Lobster Institute
- Established: 1987
- Founder: Dr. Robert Bayer
- Type: Research and outreach center
- Focus: Sustainability of American lobster fisheries
- Location: Darling Marine Center, University of Maine;
- Website: Lobster Institute website

= Lobster Institute =

Research and outreach center

The Lobster Institute is a research and outreach center in the College of Earth, Life and Health Sciences at the University of Maine that focuses on research and promoting the sustainability of American lobster (Homarus americanus) fisheries in the United States and Canada. The center is currently led by executive director Chris Cash, a former commercial lobster fisherman with extensive experience in non-profit management. From 2018 - 2023 the center was led by Richard Wahle, PhD, a research professor in the School of Marine Sciences. Prior to Wahle the Lobster Institute was founded and led by Dr. Bob Bayer with support from assistant director, Cathy Billings. The Lobster Institute’s office is based in Darling Marine Center in the University of Maine.

== Overview ==
The center has been in operations since 1987. According to the center, the state of Maine is responsible for contributing around 80% of American lobster exports from the United States since 2015. It has focused on research on American lobsters pertaining to topics such as environmental effects of lobster fisheries, lobster immune systems, species resilience in the face of climate change. Their board of advisors tends to be composed of representatives from fishermen's and lobstermen’s associations, lobster companies, and lobster researchers.

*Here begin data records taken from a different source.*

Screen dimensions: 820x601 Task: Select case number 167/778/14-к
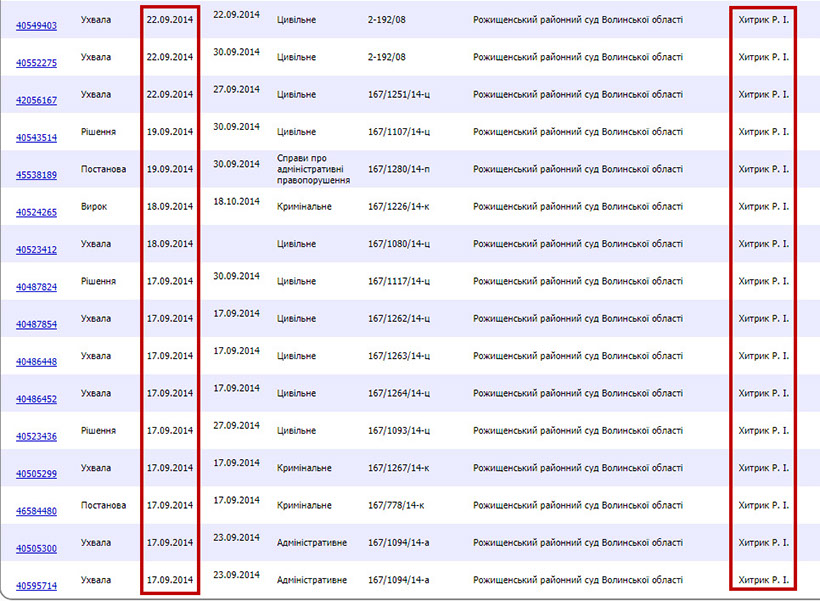coord(398,505)
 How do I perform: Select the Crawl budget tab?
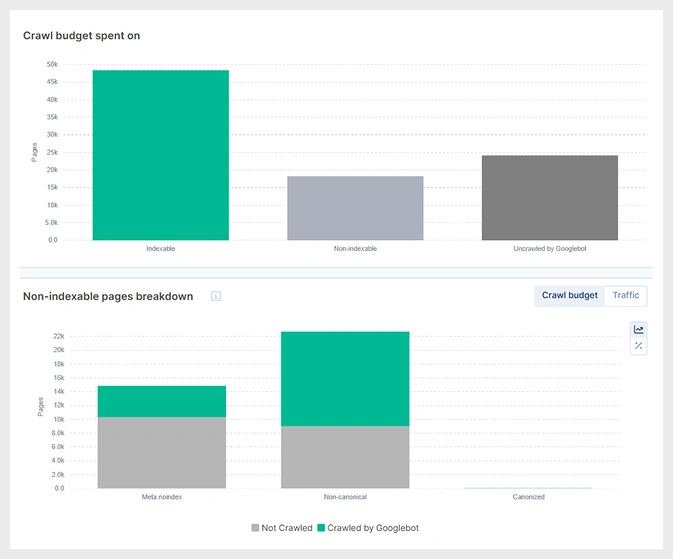click(x=569, y=295)
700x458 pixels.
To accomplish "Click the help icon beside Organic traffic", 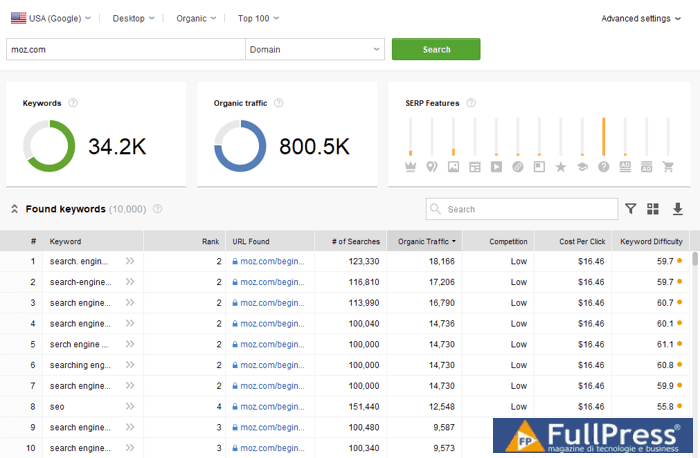I will [278, 103].
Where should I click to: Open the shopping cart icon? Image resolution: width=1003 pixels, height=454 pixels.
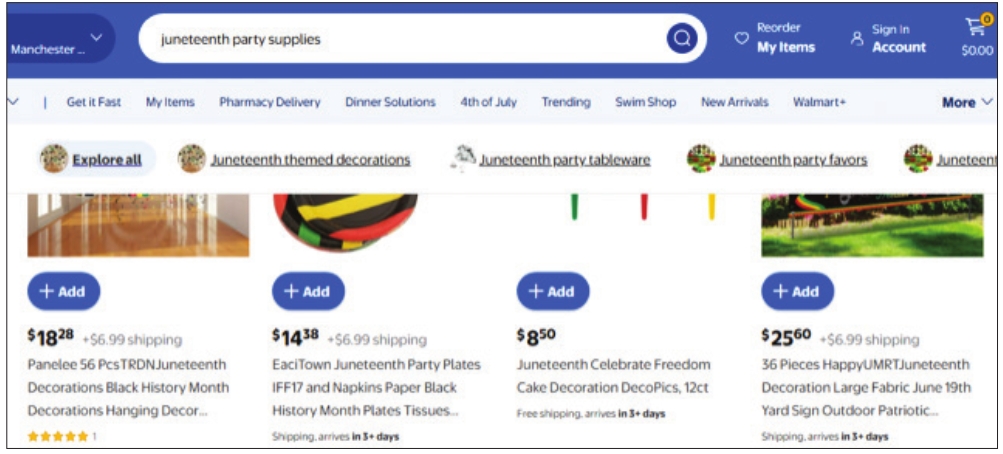[x=976, y=29]
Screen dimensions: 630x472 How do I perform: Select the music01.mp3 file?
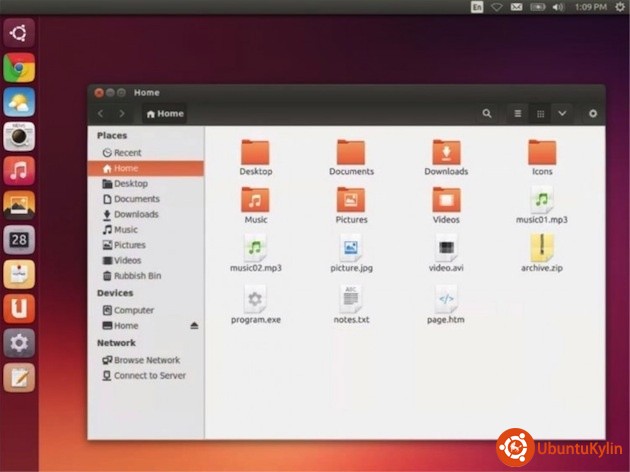pos(542,200)
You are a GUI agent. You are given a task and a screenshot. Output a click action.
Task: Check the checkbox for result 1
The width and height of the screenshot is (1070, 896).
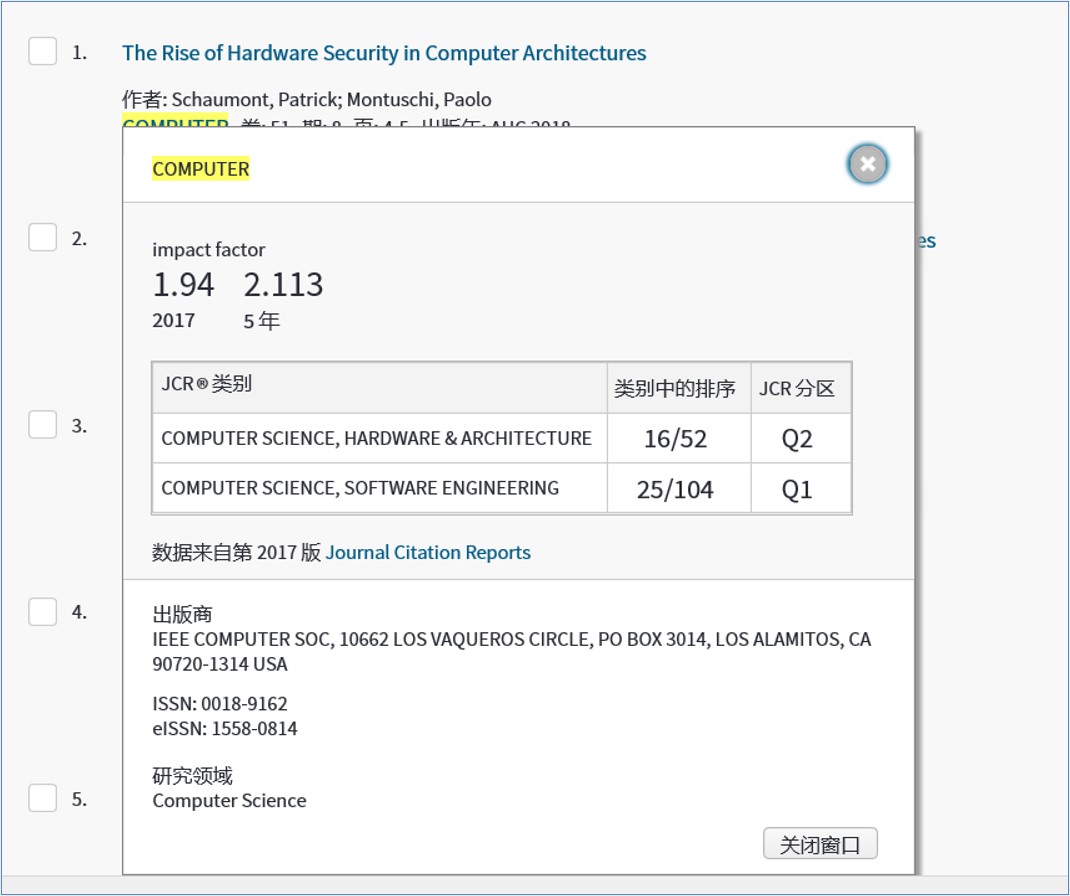42,51
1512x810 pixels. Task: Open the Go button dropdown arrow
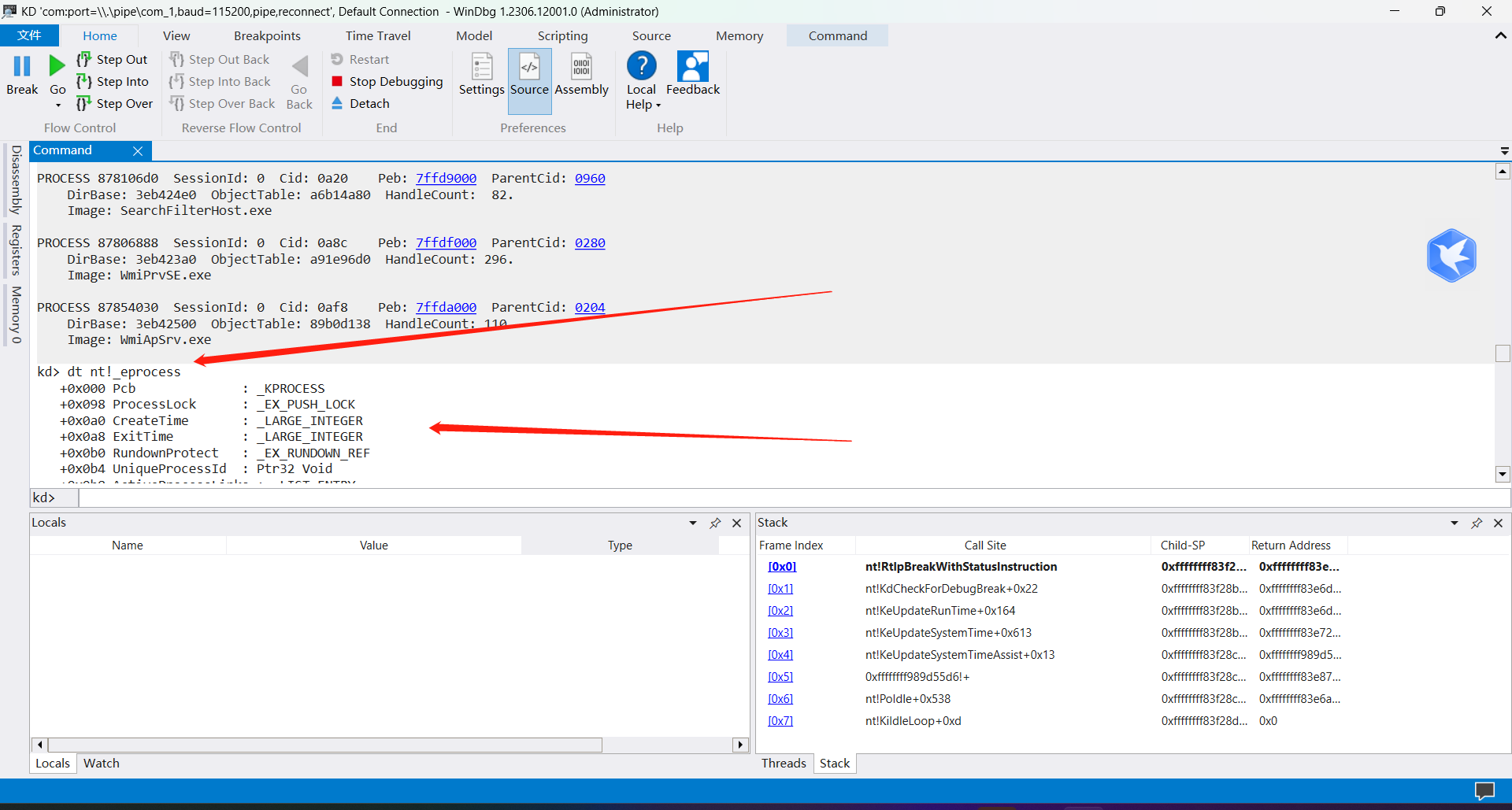(x=57, y=103)
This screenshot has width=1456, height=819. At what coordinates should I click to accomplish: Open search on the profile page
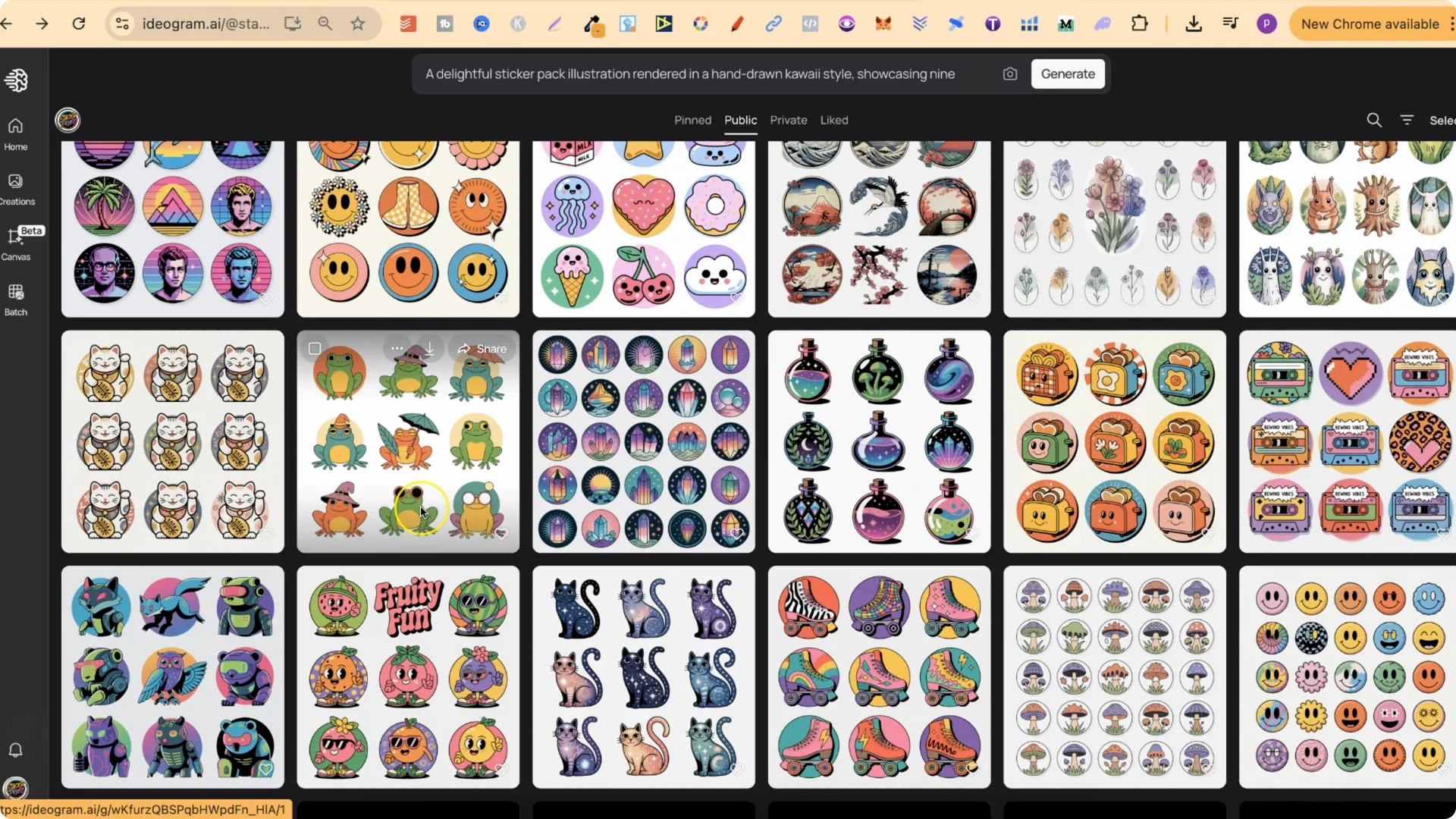click(1374, 120)
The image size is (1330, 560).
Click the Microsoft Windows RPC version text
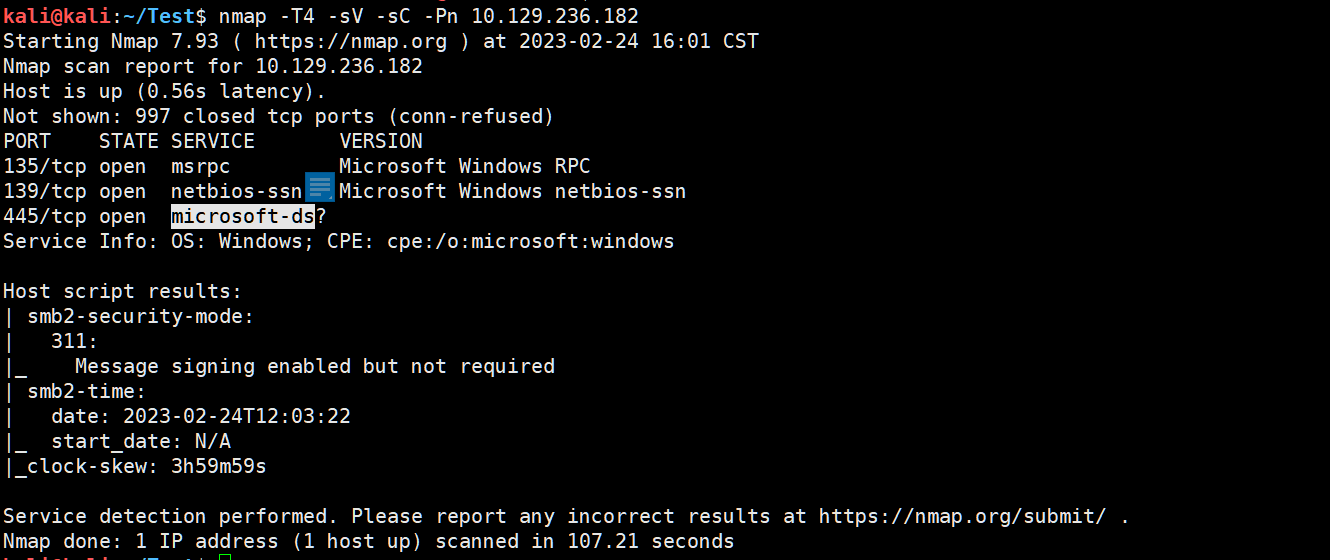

Since 2018, Lobster Institute has outlined three strategic goals that govern how it operates.:

1. To be the University of Maine’s center for information and opportunities in lobster research, through engaging with stakeholders to determine the type of lobster research that needs to be prioritized based on the current needs of all parties involved.
2. To enhance faculty and student incentives to engage with stakeholders, through increasing access to research funding and facilitating researchers with access to industry and fisheries.
3. To increase outreach and visibility to stakeholders through traditional and new media, through providing workshops and forums to educate the public about research and information regarding the American lobster.

==Lobster College==
The Lobster College is a four-day-long educational program held in Prospect Harbor, Maine. The college has been held every year since 2001. It was founded by Dr. Robert Bayer via the Lobster Institute, and a local innkeeper, to help educate tourists and the general public about lobsters, lobstering, and the effects of the lobster industry on the state economy. Lecturers include academics, lobster fishermen, and others involved in the seafood industry such as restaurant owners.